Recipes for "counterfeit infirmities" from Natural Magick

 

And if counterfeit sickness wasn’t enough, then perhaps you’d like to know della Porta’s advice on how to counterfeit precious stones?

 

Recipes for counterfeit Emerald's and Carbunkle from Natural Magick

Recipe for changing sapphires into diamonds from Natural Magick

 

Or perhaps you need a way to freshen your armpits?

 

How to correct the ill scent of armpits, from Natural Magick

 

Or to dye hair red?

 

How to dye hair red, from Natural Magick

 

Or if one is feeling particularly nefarious, there are recipes for a “sleeping apple” or even a method for causing women to shed their clothing by burning rabbit fat (not recommended).

 

Recipe to cause women to cast aside their clothes, from Natural Magick

 

Natural Magick, consists of twenty books, or sections, each focusing on a particular area of scientific interest or physical manipulation.

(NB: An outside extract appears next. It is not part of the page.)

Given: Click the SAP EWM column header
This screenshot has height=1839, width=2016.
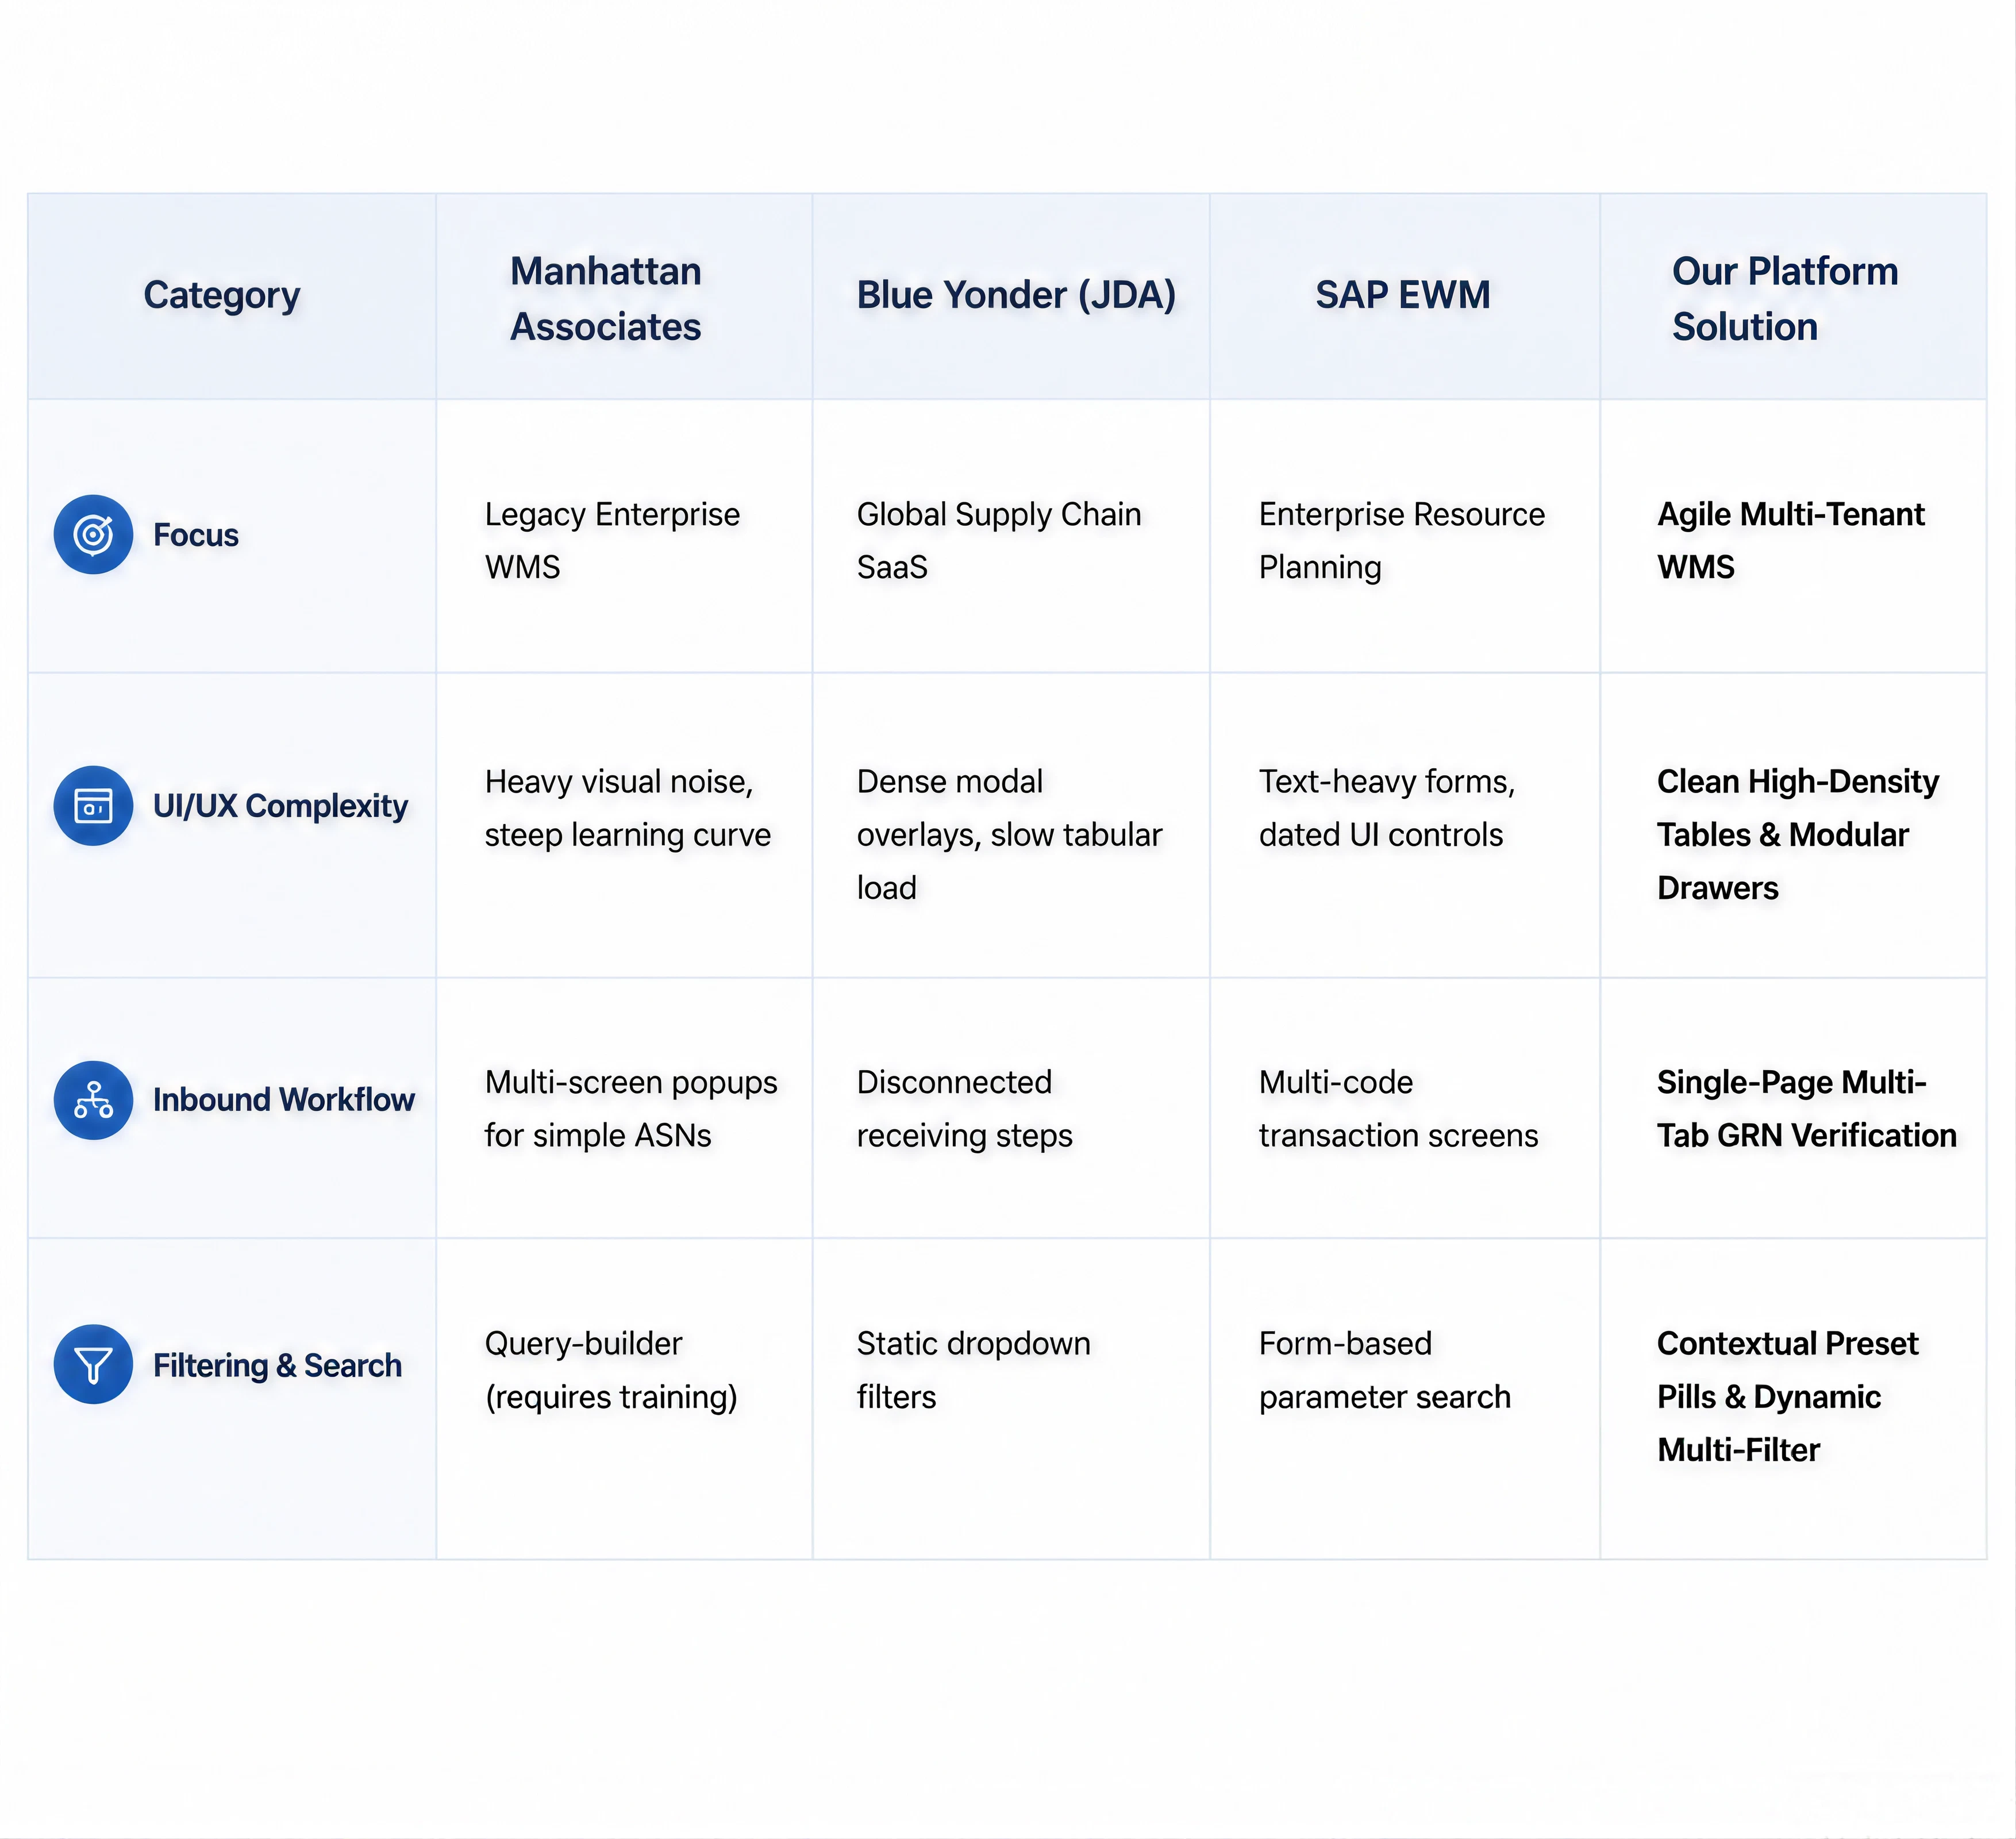Looking at the screenshot, I should [x=1403, y=295].
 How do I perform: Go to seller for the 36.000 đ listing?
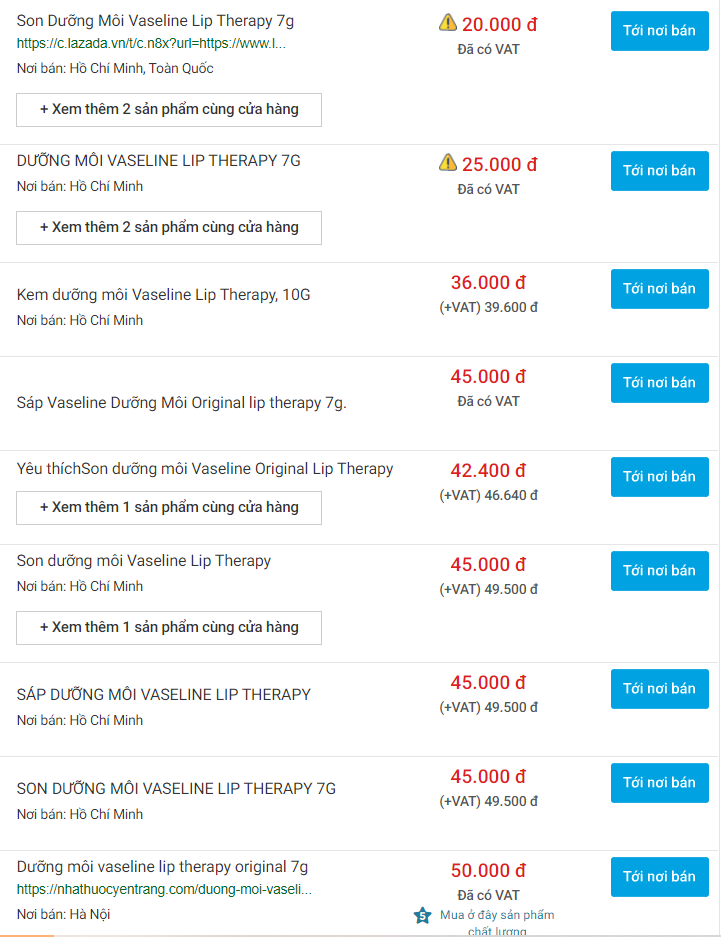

Like many books from this period, it does not separate these fields of inquiry into discreet sciences, instead seeing various manipulations of the physical world as belonging to the same world of thought and methodology. The subjects explored vary widely, from animal husbandry, house-keeping, alchemy, counterfeiting precious stones, physical experiments, distillation, tempering steel, wind instruments, invisible writing, hunting (described in a now humorous way as to “catch living creatures with your hands, and to destroy them”), to “How to adorn Women, and make the Beautiful.”

Empiricism, the foundation of modern scientific methods, would soon supplant this breed of natural philosophy heavily based in the teaching of figures such as Pliny the Elder and Aristotle. Indeed, much of this seems silly to the modern reader. However, the book was actually quite popular in its time, having five Latin editions within a decade of its publishing, and being translated into five languages within the next century, rare for books of its time.